◆ YOUR TASK ◆
Please set down each record exactly as it appears, but leave out any pictures.

◆ RECORDS FOR THIS TASK ◆
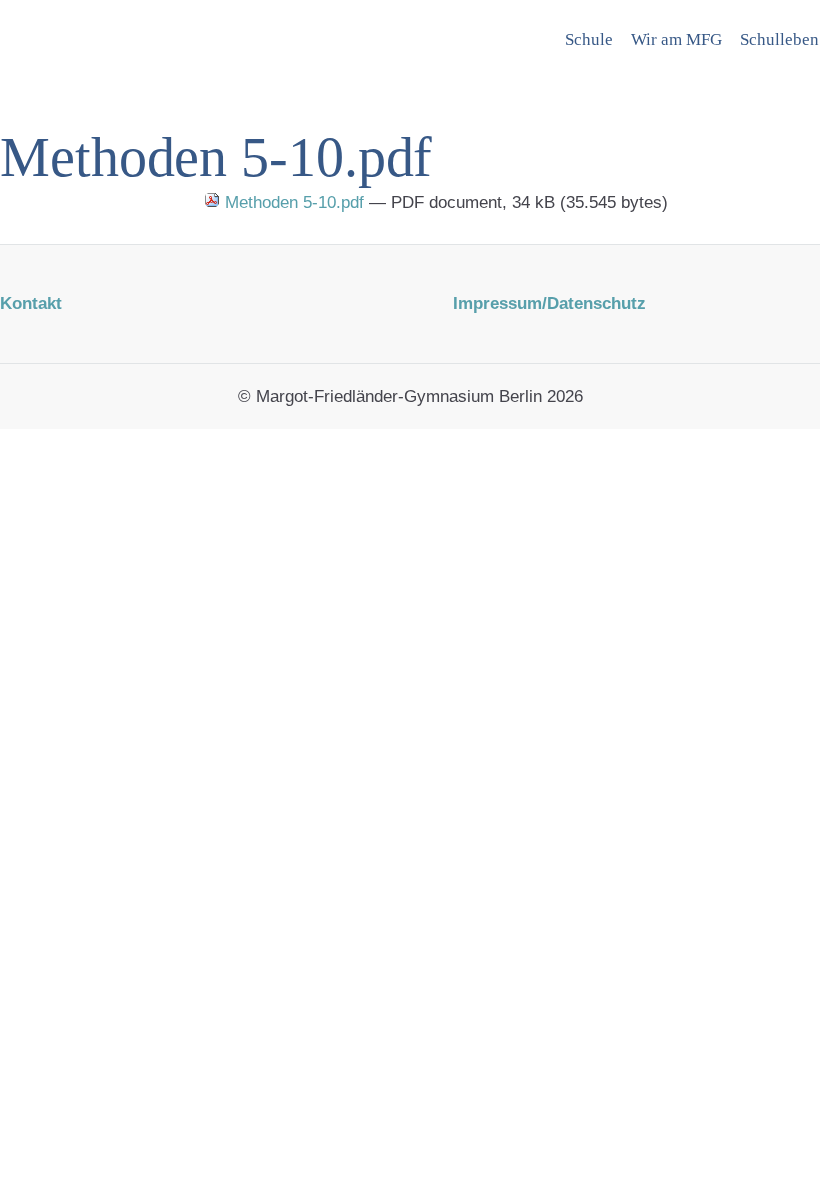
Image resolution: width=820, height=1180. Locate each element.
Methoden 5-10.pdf (294, 202)
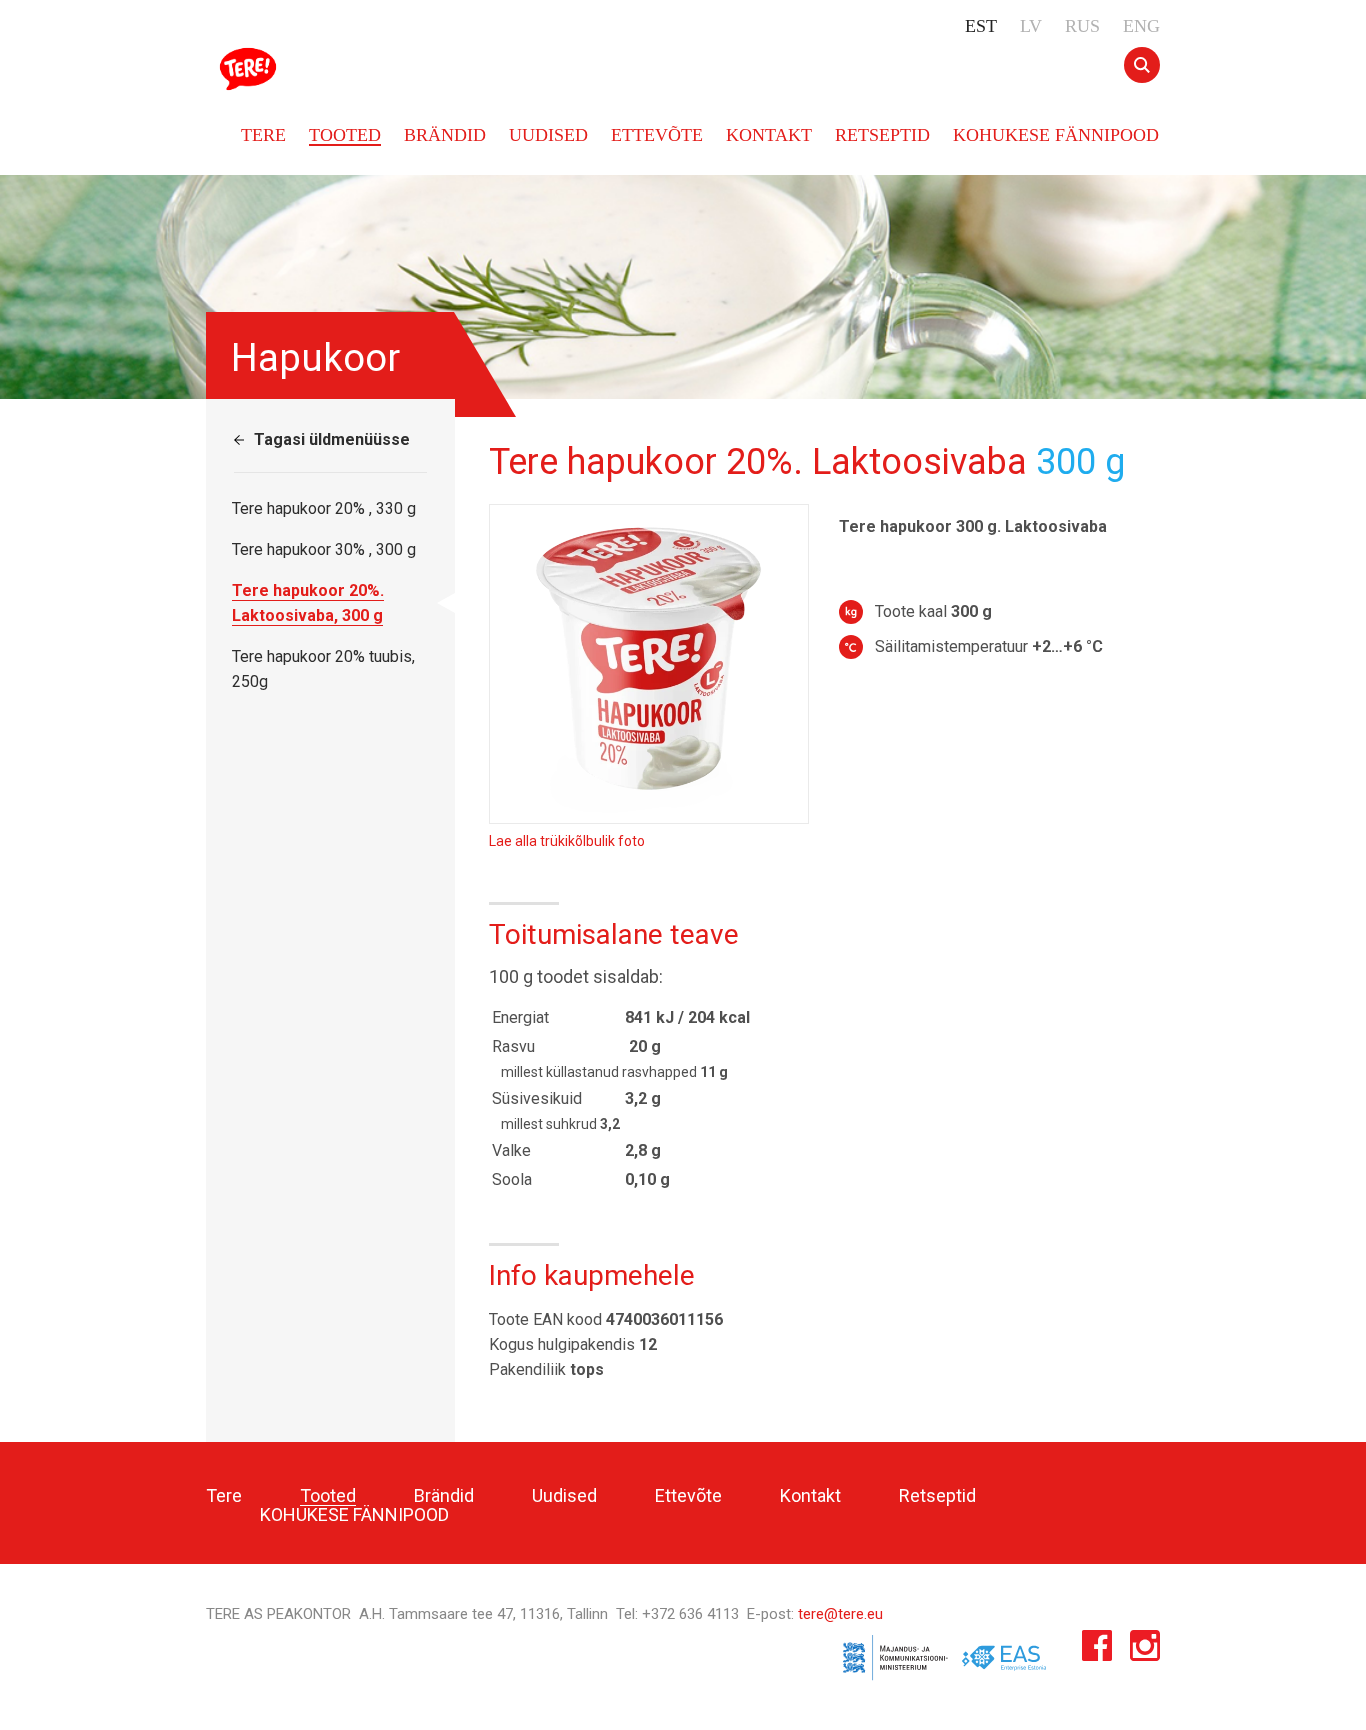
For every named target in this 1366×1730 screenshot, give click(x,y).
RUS (1082, 26)
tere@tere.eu (840, 1614)
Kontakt (769, 135)
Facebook (1097, 1650)
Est (981, 26)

◆ TASK RESULT ◆
Image resolution: width=820, height=1180. Locate each element.
Methoden 5-10.pdf (294, 202)
For every named target in this 1366×1730 screenshot, give click(x,y).
RUS (1082, 26)
tere@tere.eu (840, 1614)
Kontakt (769, 135)
Facebook (1097, 1650)
Est (981, 26)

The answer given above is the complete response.